Problem details — Print out each entry below in full, exactly as given, excluding pictures.

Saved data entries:
----
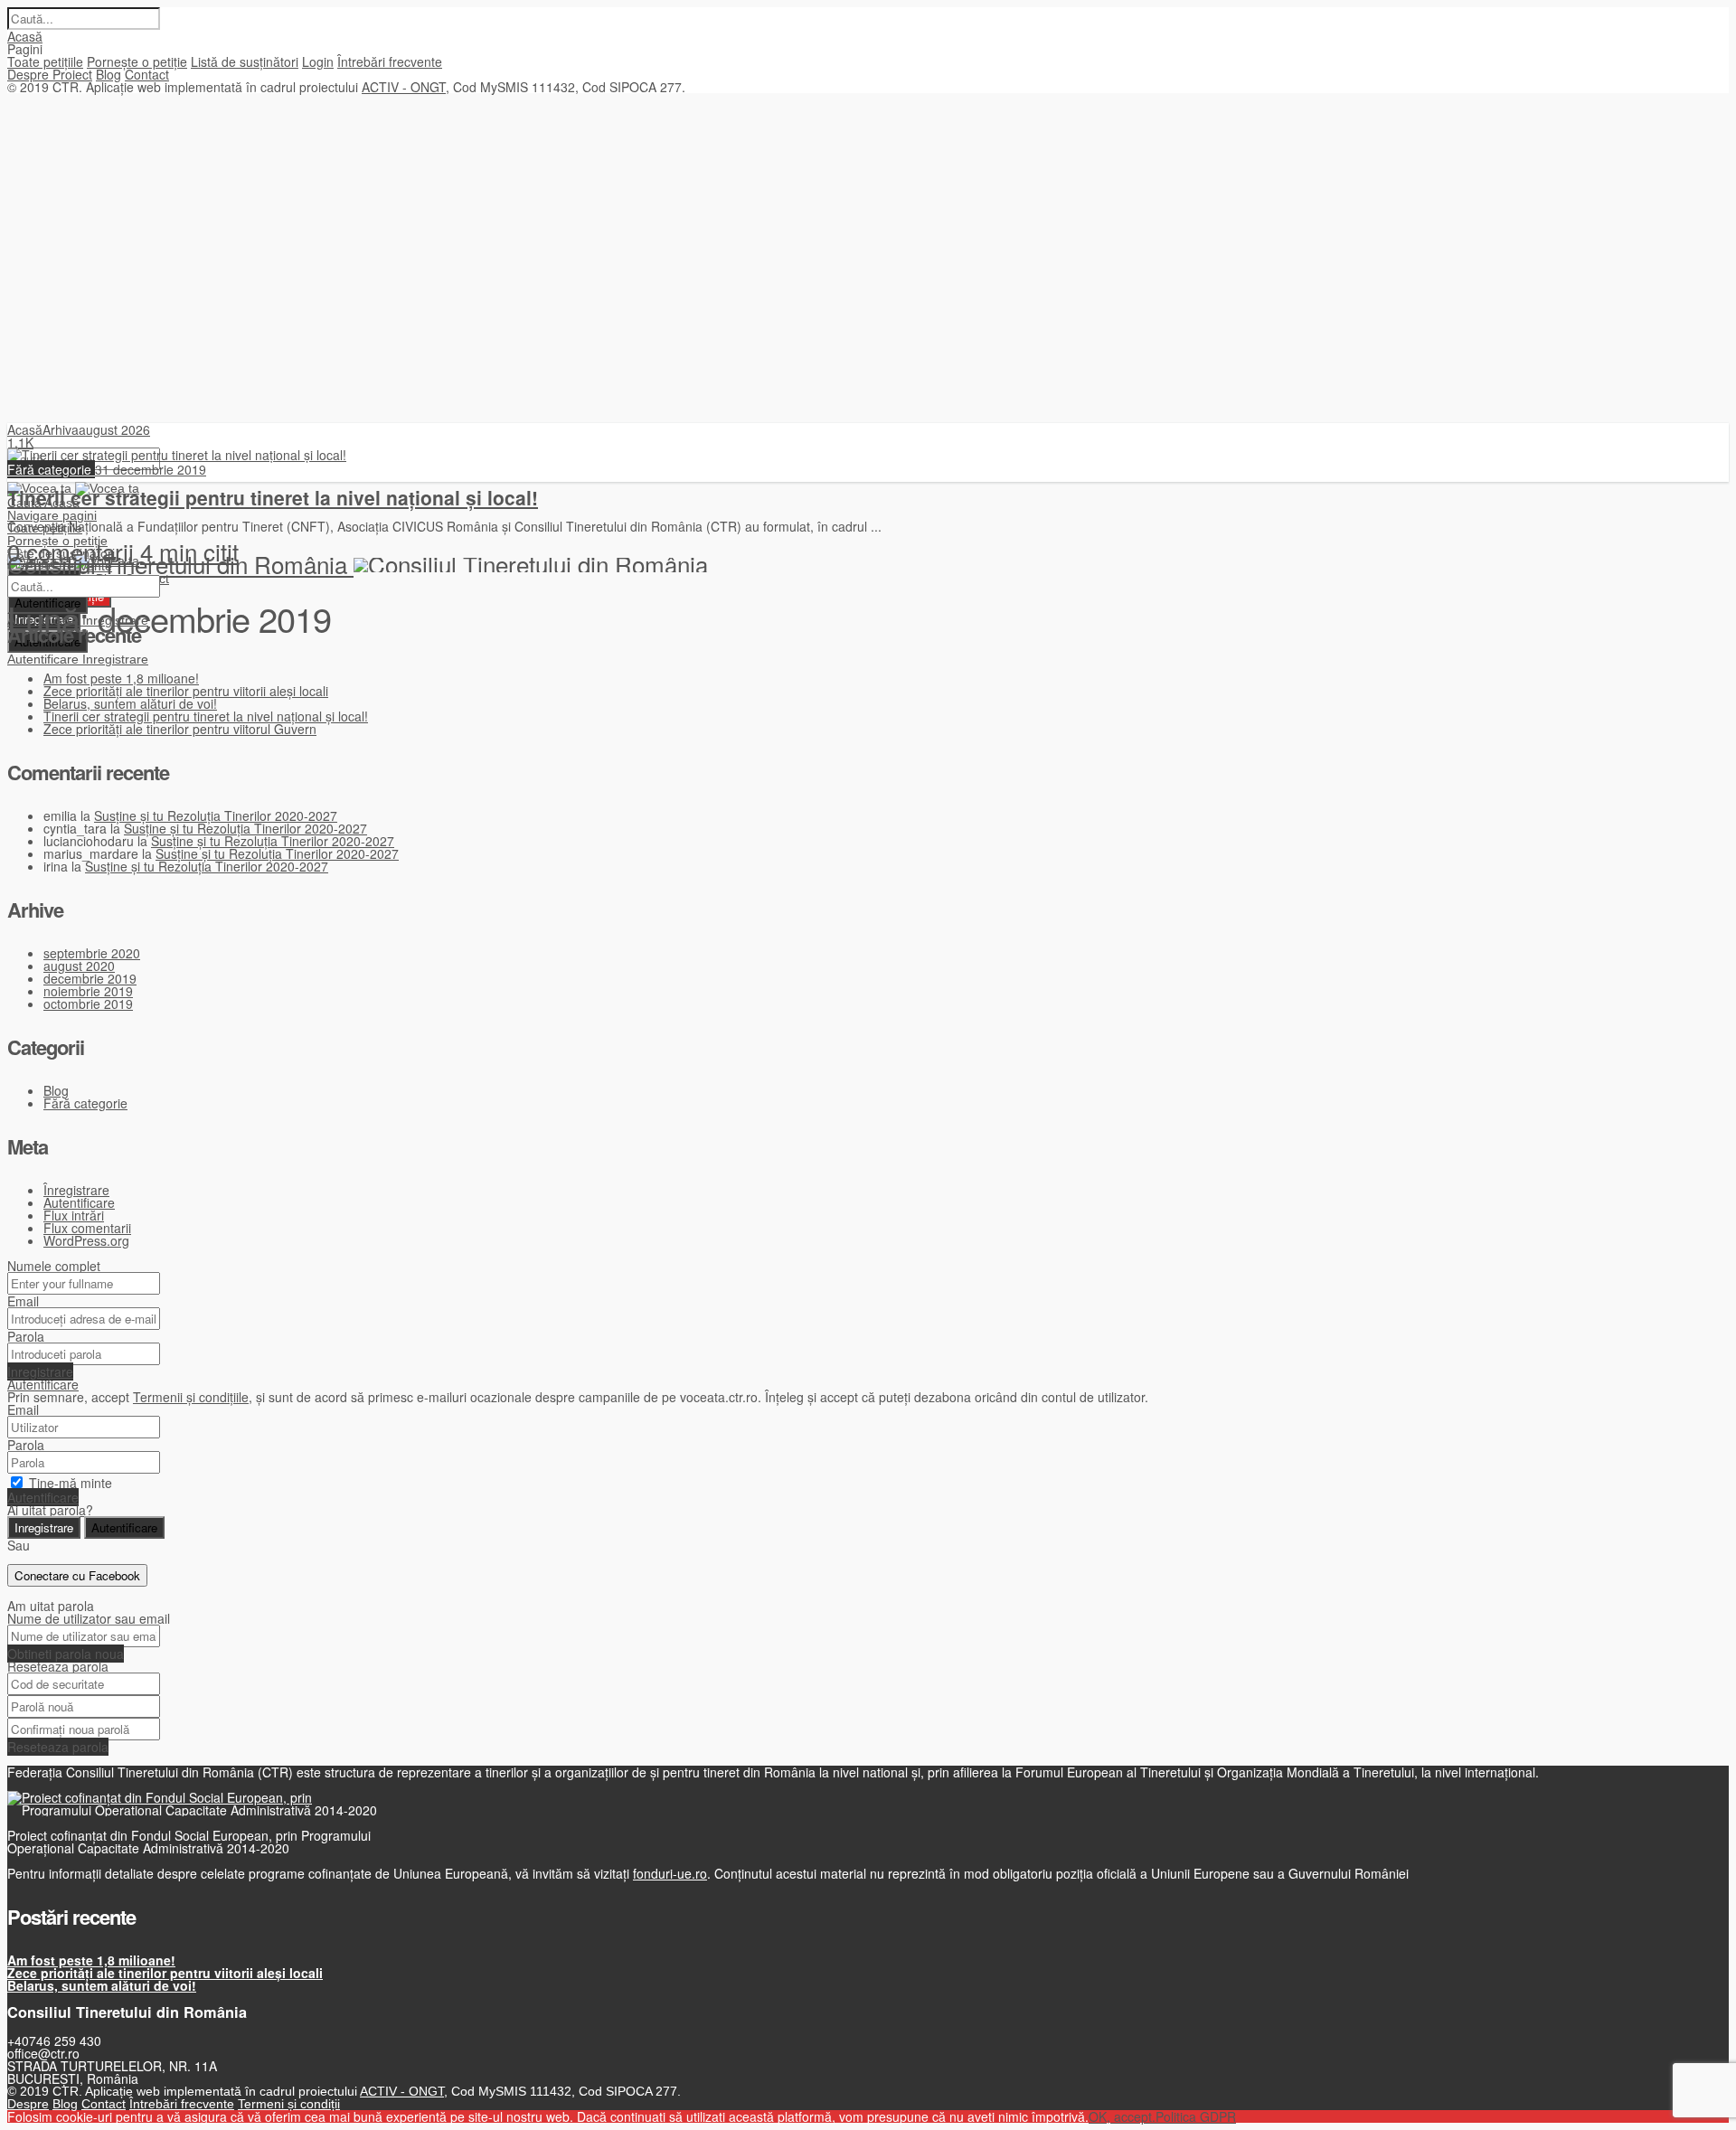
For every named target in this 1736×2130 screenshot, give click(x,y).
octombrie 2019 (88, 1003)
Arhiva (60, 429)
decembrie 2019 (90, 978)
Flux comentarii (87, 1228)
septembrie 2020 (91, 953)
----
Result of this exercise —
For every named target in this 1736×2130 screenshot, give click(x,y).
octombrie 2019 (88, 1003)
Arhiva (60, 429)
decembrie 2019 (90, 978)
Flux comentarii (87, 1228)
septembrie 2020 (91, 953)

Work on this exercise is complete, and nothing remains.